LISTED ENTRIES:
____________

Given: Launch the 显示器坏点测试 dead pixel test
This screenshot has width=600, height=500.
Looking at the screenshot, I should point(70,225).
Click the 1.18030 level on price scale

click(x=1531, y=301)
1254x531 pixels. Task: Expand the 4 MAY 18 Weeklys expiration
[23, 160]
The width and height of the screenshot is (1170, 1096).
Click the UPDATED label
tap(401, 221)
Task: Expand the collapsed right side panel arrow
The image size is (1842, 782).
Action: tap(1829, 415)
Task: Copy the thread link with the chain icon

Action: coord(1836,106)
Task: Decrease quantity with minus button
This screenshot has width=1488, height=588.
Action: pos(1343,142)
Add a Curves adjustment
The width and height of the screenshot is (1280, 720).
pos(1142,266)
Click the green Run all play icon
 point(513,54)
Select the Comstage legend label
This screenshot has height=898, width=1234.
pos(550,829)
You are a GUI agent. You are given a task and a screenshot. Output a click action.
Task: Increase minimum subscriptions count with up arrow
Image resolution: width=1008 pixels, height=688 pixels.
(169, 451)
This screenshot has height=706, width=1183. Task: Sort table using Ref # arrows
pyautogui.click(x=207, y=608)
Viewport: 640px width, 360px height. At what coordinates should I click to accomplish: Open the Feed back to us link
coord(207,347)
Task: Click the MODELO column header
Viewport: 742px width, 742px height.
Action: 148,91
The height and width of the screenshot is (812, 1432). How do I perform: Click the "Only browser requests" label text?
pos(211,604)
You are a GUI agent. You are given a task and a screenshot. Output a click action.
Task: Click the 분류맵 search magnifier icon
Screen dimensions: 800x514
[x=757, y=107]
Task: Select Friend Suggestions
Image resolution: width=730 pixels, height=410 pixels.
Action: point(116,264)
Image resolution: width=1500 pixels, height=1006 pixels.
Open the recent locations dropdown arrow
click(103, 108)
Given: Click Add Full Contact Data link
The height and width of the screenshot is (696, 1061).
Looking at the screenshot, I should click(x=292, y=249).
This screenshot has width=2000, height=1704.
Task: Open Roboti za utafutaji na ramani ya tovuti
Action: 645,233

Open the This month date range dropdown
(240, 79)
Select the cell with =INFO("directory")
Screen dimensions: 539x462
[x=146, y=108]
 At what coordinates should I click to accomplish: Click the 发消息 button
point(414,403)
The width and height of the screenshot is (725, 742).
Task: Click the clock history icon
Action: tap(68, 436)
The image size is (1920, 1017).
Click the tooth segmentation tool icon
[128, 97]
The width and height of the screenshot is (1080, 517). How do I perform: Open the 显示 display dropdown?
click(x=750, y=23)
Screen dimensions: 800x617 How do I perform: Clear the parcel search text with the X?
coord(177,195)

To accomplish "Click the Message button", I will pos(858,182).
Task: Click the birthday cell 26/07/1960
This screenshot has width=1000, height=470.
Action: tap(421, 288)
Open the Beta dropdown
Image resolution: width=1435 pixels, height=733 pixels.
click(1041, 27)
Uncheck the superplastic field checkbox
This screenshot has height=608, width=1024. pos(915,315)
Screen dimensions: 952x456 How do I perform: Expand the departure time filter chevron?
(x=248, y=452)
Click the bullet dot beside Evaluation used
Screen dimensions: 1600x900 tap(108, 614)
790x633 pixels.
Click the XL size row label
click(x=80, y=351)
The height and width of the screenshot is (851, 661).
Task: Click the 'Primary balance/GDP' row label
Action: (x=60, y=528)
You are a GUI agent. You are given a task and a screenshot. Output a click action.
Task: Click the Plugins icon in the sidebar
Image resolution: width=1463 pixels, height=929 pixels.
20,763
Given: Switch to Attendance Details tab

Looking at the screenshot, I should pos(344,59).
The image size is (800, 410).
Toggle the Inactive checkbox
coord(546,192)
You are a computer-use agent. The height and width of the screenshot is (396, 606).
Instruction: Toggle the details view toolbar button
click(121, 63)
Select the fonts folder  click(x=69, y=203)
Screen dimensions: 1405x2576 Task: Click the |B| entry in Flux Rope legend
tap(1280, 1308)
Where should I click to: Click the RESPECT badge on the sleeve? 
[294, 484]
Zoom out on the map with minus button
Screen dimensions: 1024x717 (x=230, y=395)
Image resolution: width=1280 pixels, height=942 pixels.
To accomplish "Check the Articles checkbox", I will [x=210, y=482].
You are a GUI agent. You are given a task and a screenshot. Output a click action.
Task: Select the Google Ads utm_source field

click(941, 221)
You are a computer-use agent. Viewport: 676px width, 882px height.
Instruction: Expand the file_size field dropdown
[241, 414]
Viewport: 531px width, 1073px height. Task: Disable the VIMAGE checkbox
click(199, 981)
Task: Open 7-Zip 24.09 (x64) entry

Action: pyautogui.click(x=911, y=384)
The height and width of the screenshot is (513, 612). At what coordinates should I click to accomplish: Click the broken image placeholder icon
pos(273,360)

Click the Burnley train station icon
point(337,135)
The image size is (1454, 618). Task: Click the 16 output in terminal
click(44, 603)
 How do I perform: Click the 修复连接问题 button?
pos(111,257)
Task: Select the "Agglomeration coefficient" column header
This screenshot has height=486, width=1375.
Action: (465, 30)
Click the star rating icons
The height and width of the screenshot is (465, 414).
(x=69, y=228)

____________

PROBLEM REQUIREMENTS:
Transcribe all the data word for word, as it appears above.

ANSWER FOR THIS EXERCISE:
Given: Launch the 显示器坏点测试 dead pixel test
This screenshot has width=600, height=500.
Looking at the screenshot, I should point(70,225).
Click the 1.18030 level on price scale

click(x=1531, y=301)
1254x531 pixels. Task: Expand the 4 MAY 18 Weeklys expiration
[23, 160]
The width and height of the screenshot is (1170, 1096).
Click the UPDATED label
tap(401, 221)
Task: Expand the collapsed right side panel arrow
The image size is (1842, 782).
Action: tap(1829, 415)
Task: Copy the thread link with the chain icon

Action: coord(1836,106)
Task: Decrease quantity with minus button
This screenshot has width=1488, height=588.
Action: pos(1343,142)
Add a Curves adjustment
The width and height of the screenshot is (1280, 720).
pos(1142,266)
Click the green Run all play icon
 point(513,54)
Select the Comstage legend label
This screenshot has height=898, width=1234.
pos(550,829)
You are a GUI agent. You are given a task and a screenshot. Output a click action.
Task: Increase minimum subscriptions count with up arrow
Image resolution: width=1008 pixels, height=688 pixels.
(169, 451)
This screenshot has height=706, width=1183. Task: Sort table using Ref # arrows
pyautogui.click(x=207, y=608)
Viewport: 640px width, 360px height. At what coordinates should I click to accomplish: Open the Feed back to us link
coord(207,347)
Task: Click the MODELO column header
Viewport: 742px width, 742px height.
Action: 148,91
The height and width of the screenshot is (812, 1432). How do I perform: Click the "Only browser requests" label text?
pos(211,604)
You are a GUI agent. You are given a task and a screenshot. Output a click action.
Task: Click the 분류맵 search magnifier icon
Screen dimensions: 800x514
[x=757, y=107]
Task: Select Friend Suggestions
Image resolution: width=730 pixels, height=410 pixels.
Action: point(116,264)
Image resolution: width=1500 pixels, height=1006 pixels.
Open the recent locations dropdown arrow
click(103, 108)
Given: Click Add Full Contact Data link
The height and width of the screenshot is (696, 1061).
Looking at the screenshot, I should click(x=292, y=249).
This screenshot has width=2000, height=1704.
Task: Open Roboti za utafutaji na ramani ya tovuti
Action: 645,233

Open the This month date range dropdown
(240, 79)
Select the cell with =INFO("directory")
Screen dimensions: 539x462
[x=146, y=108]
 At what coordinates should I click to accomplish: Click the 发消息 button
point(414,403)
The width and height of the screenshot is (725, 742).
Task: Click the clock history icon
Action: tap(68, 436)
The image size is (1920, 1017).
Click the tooth segmentation tool icon
[128, 97]
The width and height of the screenshot is (1080, 517). How do I perform: Open the 显示 display dropdown?
click(x=750, y=23)
Screen dimensions: 800x617 How do I perform: Clear the parcel search text with the X?
coord(177,195)

To accomplish "Click the Message button", I will pos(858,182).
Task: Click the birthday cell 26/07/1960
This screenshot has width=1000, height=470.
Action: tap(421, 288)
Open the Beta dropdown
Image resolution: width=1435 pixels, height=733 pixels.
click(1041, 27)
Uncheck the superplastic field checkbox
This screenshot has height=608, width=1024. pos(915,315)
Screen dimensions: 952x456 How do I perform: Expand the departure time filter chevron?
(x=248, y=452)
Click the bullet dot beside Evaluation used
Screen dimensions: 1600x900 tap(108, 614)
790x633 pixels.
Click the XL size row label
click(x=80, y=351)
The height and width of the screenshot is (851, 661).
Task: Click the 'Primary balance/GDP' row label
Action: (x=60, y=528)
You are a GUI agent. You are given a task and a screenshot. Output a click action.
Task: Click the Plugins icon in the sidebar
Image resolution: width=1463 pixels, height=929 pixels.
20,763
Given: Switch to Attendance Details tab

Looking at the screenshot, I should pos(344,59).
The image size is (800, 410).
Toggle the Inactive checkbox
coord(546,192)
You are a computer-use agent. The height and width of the screenshot is (396, 606).
Instruction: Toggle the details view toolbar button
click(121, 63)
Select the fonts folder  click(x=69, y=203)
Screen dimensions: 1405x2576 Task: Click the |B| entry in Flux Rope legend
tap(1280, 1308)
Where should I click to: Click the RESPECT badge on the sleeve? 
[294, 484]
Zoom out on the map with minus button
Screen dimensions: 1024x717 (x=230, y=395)
Image resolution: width=1280 pixels, height=942 pixels.
To accomplish "Check the Articles checkbox", I will [x=210, y=482].
You are a GUI agent. You are given a task and a screenshot. Output a click action.
Task: Select the Google Ads utm_source field

click(941, 221)
You are a computer-use agent. Viewport: 676px width, 882px height.
Instruction: Expand the file_size field dropdown
[241, 414]
Viewport: 531px width, 1073px height. Task: Disable the VIMAGE checkbox
click(199, 981)
Task: Open 7-Zip 24.09 (x64) entry

Action: pyautogui.click(x=911, y=384)
The height and width of the screenshot is (513, 612). At what coordinates should I click to accomplish: Click the broken image placeholder icon
pos(273,360)

Click the Burnley train station icon
point(337,135)
The image size is (1454, 618). Task: Click the 16 output in terminal
click(44, 603)
 How do I perform: Click the 修复连接问题 button?
pos(111,257)
Task: Select the "Agglomeration coefficient" column header
This screenshot has height=486, width=1375.
Action: (465, 30)
Click the star rating icons
The height and width of the screenshot is (465, 414).
(x=69, y=228)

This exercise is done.